### WHAT TO WORK ON
Reproduce the material below word for word, everything from its first line down to and including the line that contains "Image resolution: width=705".

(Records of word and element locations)
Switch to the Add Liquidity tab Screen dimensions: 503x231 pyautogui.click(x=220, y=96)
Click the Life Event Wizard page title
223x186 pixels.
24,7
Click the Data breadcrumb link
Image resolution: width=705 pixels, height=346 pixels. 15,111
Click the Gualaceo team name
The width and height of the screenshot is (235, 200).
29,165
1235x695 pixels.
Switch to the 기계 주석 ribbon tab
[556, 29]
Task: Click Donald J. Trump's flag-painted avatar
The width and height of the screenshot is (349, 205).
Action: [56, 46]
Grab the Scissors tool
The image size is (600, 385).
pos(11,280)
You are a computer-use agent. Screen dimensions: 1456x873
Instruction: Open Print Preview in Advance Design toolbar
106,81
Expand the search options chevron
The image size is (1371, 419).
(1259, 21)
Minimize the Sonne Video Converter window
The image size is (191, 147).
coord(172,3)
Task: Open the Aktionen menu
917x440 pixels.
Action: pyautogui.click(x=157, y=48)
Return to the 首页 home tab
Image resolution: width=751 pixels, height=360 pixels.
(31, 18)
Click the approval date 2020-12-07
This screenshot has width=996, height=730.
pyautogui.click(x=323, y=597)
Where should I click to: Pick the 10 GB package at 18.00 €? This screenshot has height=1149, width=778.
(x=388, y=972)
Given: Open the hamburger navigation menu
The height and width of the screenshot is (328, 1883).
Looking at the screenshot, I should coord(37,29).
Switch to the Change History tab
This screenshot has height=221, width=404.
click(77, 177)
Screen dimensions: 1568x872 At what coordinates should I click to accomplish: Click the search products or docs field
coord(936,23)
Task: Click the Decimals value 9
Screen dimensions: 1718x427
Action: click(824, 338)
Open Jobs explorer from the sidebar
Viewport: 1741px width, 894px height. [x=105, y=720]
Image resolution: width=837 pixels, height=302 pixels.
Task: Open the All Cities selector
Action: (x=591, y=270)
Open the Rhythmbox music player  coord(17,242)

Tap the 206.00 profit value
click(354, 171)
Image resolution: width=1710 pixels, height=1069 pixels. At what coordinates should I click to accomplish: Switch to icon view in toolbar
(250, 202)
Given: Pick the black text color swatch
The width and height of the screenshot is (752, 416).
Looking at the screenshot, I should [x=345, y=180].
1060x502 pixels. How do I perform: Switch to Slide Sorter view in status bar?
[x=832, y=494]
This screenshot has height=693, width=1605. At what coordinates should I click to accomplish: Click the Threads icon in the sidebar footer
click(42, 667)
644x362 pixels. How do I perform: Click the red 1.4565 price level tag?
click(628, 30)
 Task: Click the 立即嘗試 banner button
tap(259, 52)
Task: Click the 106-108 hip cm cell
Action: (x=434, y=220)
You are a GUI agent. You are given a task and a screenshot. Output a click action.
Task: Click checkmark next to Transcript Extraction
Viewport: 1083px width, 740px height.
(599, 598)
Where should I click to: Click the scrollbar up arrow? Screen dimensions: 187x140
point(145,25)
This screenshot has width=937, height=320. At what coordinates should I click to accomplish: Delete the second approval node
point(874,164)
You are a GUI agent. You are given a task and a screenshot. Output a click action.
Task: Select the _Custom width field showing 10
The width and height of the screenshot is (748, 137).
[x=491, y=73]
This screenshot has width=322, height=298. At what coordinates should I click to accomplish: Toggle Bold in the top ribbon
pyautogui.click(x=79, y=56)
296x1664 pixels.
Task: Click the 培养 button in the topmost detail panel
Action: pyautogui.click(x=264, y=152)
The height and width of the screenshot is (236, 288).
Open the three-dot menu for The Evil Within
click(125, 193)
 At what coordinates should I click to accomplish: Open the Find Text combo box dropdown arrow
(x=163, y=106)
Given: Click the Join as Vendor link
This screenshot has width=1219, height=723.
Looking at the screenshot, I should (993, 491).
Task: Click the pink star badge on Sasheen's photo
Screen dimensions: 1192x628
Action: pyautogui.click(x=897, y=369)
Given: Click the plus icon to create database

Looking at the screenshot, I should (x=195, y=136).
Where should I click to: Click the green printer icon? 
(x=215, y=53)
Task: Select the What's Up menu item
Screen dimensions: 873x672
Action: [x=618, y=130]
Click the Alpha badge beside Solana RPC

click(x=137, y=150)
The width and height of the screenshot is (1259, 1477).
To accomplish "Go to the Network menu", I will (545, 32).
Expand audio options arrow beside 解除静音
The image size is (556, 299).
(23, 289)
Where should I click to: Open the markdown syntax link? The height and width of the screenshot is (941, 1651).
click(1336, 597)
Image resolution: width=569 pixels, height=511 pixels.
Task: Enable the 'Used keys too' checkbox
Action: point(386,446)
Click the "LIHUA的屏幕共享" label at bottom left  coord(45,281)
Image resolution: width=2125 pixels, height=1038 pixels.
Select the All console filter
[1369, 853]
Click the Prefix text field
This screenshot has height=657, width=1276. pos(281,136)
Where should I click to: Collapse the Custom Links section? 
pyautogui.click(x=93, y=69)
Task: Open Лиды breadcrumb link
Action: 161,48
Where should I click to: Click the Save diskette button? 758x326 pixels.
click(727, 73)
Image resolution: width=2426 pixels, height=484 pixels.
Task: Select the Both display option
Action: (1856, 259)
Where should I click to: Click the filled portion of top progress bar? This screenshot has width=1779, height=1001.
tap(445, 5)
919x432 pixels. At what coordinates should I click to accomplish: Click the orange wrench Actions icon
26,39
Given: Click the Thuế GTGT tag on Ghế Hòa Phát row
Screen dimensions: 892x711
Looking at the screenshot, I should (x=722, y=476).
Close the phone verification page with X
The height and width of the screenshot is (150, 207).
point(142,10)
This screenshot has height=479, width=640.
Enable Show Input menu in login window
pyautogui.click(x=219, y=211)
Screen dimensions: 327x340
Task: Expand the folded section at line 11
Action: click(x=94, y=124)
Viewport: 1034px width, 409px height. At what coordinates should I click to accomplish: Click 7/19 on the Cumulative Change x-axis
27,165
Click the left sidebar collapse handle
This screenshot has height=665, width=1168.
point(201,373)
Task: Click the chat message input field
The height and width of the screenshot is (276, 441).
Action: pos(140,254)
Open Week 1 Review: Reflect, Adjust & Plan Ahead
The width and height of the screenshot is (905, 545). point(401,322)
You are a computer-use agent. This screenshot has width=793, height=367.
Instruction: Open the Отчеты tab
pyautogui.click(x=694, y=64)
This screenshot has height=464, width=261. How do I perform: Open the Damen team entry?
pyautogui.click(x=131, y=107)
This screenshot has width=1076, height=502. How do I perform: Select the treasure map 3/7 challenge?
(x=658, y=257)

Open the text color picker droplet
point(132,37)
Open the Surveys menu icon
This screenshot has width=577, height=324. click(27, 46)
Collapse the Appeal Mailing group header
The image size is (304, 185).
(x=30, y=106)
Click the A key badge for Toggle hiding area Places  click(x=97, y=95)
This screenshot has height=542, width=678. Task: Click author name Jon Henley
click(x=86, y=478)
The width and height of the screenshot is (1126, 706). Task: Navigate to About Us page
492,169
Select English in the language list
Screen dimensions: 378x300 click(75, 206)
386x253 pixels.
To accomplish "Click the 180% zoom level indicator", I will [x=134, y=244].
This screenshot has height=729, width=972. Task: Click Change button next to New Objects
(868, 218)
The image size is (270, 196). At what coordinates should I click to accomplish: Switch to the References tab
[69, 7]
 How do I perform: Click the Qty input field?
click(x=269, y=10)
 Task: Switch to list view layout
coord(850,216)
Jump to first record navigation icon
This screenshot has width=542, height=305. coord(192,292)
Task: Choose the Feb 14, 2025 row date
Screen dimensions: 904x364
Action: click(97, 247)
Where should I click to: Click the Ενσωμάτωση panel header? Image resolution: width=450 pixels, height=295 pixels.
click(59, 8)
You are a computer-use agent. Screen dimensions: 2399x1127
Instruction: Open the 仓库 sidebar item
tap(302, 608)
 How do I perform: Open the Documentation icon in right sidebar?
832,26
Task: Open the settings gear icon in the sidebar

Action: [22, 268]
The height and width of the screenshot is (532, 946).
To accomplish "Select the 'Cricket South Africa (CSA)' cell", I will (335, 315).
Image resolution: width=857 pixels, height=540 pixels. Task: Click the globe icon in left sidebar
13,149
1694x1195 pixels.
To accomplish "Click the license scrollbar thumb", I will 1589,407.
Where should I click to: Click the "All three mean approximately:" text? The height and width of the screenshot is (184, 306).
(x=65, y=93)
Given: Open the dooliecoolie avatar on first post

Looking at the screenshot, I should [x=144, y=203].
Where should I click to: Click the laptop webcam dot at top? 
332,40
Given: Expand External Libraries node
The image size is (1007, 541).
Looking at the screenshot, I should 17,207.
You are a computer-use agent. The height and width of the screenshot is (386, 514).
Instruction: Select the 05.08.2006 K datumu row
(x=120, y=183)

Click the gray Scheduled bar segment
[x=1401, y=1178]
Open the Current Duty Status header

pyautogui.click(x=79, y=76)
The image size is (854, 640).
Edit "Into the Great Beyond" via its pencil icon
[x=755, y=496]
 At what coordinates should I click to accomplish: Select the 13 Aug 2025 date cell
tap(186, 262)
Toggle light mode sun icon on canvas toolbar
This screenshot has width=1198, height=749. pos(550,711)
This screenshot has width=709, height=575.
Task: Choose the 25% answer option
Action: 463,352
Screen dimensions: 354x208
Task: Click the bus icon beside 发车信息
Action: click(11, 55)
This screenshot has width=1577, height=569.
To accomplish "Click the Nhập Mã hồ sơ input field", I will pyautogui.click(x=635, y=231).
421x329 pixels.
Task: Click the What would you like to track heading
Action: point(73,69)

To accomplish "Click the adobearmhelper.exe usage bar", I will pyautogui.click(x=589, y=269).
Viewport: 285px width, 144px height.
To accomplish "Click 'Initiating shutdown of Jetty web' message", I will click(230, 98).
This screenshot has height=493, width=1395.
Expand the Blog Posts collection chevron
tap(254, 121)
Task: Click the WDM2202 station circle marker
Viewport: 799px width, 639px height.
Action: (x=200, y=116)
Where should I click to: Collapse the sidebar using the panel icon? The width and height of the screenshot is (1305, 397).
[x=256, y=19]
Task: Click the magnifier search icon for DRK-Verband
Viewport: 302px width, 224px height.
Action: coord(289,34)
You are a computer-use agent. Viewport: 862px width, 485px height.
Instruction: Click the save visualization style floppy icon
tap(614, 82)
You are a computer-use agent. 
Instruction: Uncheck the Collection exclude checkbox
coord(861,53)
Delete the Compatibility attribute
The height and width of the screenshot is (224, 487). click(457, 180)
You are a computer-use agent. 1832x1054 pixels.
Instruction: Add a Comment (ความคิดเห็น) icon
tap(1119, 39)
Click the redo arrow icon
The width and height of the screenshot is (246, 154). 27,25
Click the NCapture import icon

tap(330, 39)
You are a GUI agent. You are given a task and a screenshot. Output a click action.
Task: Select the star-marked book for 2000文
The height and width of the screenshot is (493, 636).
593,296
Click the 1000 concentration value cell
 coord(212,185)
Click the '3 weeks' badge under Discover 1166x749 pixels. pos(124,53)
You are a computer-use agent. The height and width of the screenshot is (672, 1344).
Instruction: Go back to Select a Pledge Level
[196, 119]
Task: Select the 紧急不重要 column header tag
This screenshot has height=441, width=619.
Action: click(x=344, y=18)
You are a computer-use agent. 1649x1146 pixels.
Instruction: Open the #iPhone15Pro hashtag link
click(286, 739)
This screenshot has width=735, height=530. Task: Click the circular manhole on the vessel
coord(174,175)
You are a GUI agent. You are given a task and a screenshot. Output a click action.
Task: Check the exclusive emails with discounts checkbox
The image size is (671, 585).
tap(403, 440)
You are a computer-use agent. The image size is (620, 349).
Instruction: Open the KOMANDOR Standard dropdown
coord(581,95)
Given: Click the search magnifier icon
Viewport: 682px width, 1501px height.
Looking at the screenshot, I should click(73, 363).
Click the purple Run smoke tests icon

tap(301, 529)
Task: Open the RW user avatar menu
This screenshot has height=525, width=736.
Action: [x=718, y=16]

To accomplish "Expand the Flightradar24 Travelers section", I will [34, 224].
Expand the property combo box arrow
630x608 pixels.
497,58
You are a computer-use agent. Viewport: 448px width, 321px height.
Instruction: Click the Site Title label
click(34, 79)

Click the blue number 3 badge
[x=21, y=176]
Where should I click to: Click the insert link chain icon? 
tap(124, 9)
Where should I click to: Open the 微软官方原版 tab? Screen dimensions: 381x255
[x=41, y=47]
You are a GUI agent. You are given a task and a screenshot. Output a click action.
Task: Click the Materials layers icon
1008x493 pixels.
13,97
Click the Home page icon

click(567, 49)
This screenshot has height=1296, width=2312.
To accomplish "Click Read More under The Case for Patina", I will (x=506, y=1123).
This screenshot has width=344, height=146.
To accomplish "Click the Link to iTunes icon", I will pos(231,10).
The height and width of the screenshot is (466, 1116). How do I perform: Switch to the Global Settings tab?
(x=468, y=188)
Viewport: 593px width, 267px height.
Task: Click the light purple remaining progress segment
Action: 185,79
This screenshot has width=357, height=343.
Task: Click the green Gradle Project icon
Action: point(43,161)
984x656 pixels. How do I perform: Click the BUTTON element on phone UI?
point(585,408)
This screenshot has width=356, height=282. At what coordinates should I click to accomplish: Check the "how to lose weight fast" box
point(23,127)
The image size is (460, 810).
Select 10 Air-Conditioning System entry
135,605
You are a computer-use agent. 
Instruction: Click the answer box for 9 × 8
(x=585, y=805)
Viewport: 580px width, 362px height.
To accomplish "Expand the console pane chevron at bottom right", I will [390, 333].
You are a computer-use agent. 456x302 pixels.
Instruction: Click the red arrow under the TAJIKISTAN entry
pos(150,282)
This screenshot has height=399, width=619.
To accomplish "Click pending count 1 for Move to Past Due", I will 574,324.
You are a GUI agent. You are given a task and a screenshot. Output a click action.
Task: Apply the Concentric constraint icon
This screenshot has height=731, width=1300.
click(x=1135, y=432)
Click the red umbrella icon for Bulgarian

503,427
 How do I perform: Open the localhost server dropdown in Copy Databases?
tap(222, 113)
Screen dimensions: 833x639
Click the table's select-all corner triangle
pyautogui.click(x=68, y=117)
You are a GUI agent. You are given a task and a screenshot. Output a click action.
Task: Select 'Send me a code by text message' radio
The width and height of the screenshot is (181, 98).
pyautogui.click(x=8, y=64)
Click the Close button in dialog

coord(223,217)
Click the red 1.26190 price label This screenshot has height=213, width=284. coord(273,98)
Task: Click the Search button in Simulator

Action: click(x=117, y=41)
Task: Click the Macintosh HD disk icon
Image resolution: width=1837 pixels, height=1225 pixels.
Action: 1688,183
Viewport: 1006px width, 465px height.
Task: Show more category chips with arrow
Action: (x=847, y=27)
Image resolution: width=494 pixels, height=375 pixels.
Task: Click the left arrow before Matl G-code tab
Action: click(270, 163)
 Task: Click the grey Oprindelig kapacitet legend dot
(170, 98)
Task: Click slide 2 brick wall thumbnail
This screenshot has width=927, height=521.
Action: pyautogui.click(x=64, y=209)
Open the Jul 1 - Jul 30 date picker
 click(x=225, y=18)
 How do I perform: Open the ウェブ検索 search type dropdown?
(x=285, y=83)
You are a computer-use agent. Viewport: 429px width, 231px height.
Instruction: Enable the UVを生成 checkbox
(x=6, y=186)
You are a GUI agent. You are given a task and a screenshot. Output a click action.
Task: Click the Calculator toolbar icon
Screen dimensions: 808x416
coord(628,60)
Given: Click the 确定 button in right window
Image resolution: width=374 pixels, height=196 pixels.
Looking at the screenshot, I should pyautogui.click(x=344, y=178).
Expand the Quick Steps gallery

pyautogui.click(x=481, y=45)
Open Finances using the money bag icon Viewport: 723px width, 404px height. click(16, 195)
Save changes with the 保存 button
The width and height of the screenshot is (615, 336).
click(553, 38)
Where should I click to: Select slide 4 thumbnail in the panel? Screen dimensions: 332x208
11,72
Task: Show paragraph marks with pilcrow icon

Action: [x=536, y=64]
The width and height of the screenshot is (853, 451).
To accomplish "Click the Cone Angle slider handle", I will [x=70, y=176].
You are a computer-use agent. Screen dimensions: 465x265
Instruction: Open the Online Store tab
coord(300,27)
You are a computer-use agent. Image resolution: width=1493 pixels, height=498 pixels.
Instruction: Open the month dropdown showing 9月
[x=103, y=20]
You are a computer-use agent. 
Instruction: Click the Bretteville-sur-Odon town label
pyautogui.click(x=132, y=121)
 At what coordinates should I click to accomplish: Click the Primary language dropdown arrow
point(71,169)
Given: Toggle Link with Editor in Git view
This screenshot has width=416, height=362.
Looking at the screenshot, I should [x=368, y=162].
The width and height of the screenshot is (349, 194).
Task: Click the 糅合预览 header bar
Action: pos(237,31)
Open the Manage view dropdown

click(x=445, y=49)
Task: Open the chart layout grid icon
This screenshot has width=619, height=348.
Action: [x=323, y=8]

### RESULT FOR THIS EXERCISE
Switch to the Add Liquidity tab Screen dimensions: 503x231 pyautogui.click(x=220, y=96)
Click the Life Event Wizard page title
223x186 pixels.
24,7
Click the Data breadcrumb link
Image resolution: width=705 pixels, height=346 pixels. 15,111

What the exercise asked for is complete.